With the development of computer networks and multimedia technologies, there have been an increasing number of people who have searched for the information from the internet. This has been an indispensable part of people's daily lives. However, the rapid growth of data amount has restricted the progress of image retrieval [1-3]. In order to solve this problem, a growing number of scholars have invested in the researches of the Content-Based Image Retrieval (CBIR) systems. The CBIR system is a process of extracting query images' characteristics such as colors, shapes and textures. Meanwhile, it can retrieve image information by comparing the images’ similarities. Although the CBIR has achieved remarkable successes in some fields, the semantic gap has restricted its development. Therefore, finding accurate low-level visual feature has become a key factor of extracting implicit high-level semantic.

In respect to the researches of low-level visual features, the local characteristics methods for image retrievals have commonly been used. They include two categories which are segmentation based methods and interest points based methods [4]. Segmentation methods are the methods of using some image segmentation technologies to find the regions of significant objects. Nevetheless, the present segmentation technologies have very low accuracies to retreive images, so many scholars began to study the interest points based methods. For instance, Li Yangxi et al. [5] have proposed a query difficulty guided image retrieval system, which allowed him to apply ranking optimization approaches to predict the queries' ranking performances in terms of their difficulties. Another scientist Wang Xiaoyang el al. [6] have made an effort on questing a robust color image retrieval method by using visual interest point feature of significant bit-planes. He has proved that it was more effective to retrieve the noise-attacked images including blurring, sharpening and illumination by adopting this method. Moreover, Zhu Xianqiang et al. [7] have proposed a novel local saliency features by adopting interest extraction algorithms which could improve process efficiencies and fit to human visual perceptual characteristcs. At last, Glauco V. Pedrosa et al. [8] have defined the saliencies of a shape as the higher curvature points along the shape contour, and proposed a shape-based image retrieval technique using salience points to describe shapes, which is consists of a salience point detector, a salience representation using angular relative position and curvature value analyzed from a multi-scale perspective, and a matching algorithm considering local and global features to calculate the dissimilarity.

As a result, these scholars have approved that the interested point based method has changed the non-effective traditional ways of image retrievals. Specifically, the method has altered the way of directly transforming the interests points in the image matching algorithm to image retrieval. Meanwhile, the method considers more about the space distribution information of the interest points. It can improve the precisions to retrieve images. Nevertheless, interest points’ detection algorithms can be influenced by unstable interest points in the regions of non-interests. Thus, the division of salient region has low accuracy. Aiming at this problem, we have proposed a novel image retrieval method based on IPDSH and SRIP, which can perform better than some other popular algorithms. Fig. 1 shows the structure of this image retrieval method:

Fig. 1.Image retrieval structure

 

2. IPDSH

Interest points are usually defined as corners and there are some popular corner detection algorithms such as Harris and SIFT. In respect of the Harris algorithm, although this algorithm is effective in the aspects of high calculation speed and high computational precision, it is sensitive to scales which can lead to low accuracies of extractions. Specifically, the precision of corner extraction only depends on the threshold when response functions implement the non-maxima suppression and identify the local maxima. Meanwhile,the magnitude of threshold can determine the accuracy of detection. For example, corner information will lose as a result of a very large threshold and too small threshold can result in false corners [9]. To resolve this problem, some corner detection algorithms based on scale-invariant features were proposed. By saying that, the Scale-invariant feature transform (SIFT) algorithm is regarded as the most effective algorithm to slove the problem. Nevertheless, there are some disadvantages of the SIFT algorithm. For example, the computational complexity is high, calculation speed is low, and the interest points detected by the SIFT algorithm are not salient. Thus, we proposed the IPDSH algorithm based on the features of the SIFT and Harris (IPDSH) algorithm. The IPDSH algorithms can effectively improve the accuracies of interest points’ detections. Specific procedures are as followings:

In the first place, since Koendetink [14] and Lindeberg [15] have proved that the Gaussian convolution kernel was the only constant linear scale transformation to achieve volume. The image’s f (x , y ) convolution can be realized with the two-dimensional Gaussian kernel G (x , y , σ ). Then, we can get the multi-scale spaces sequence S , as shown in equation (1).

- [Dataset section]:
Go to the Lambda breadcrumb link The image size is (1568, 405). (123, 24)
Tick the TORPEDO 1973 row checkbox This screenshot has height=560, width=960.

- [Set problem 1]:
Please write out the passage of the image retrieval excerpt between "In the first" and "in equation (1).", inclusive.
- [Set problem 2]:
Answer these questions from the image retrieval excerpt:
(a) Which two categories of local characteristics methods for image retrieval does it name?
(b) Which two popular corner detection algorithms does it mention?
(c) In corner detection, what does it say results from a very large threshold?

- [Answer 1]:
In the first place, since Koendetink [14] and Lindeberg [15] have proved that the Gaussian convolution kernel was the only constant linear scale transformation to achieve volume. The image’s f (x , y ) convolution can be realized with the two-dimensional Gaussian kernel G (x , y , σ ). Then, we can get the multi-scale spaces sequence S , as shown in equation (1).

- [Answer 2]:
(a) Segmentation based methods and interest points based methods.
(b) Harris and SIFT.
(c) Corner information is lost.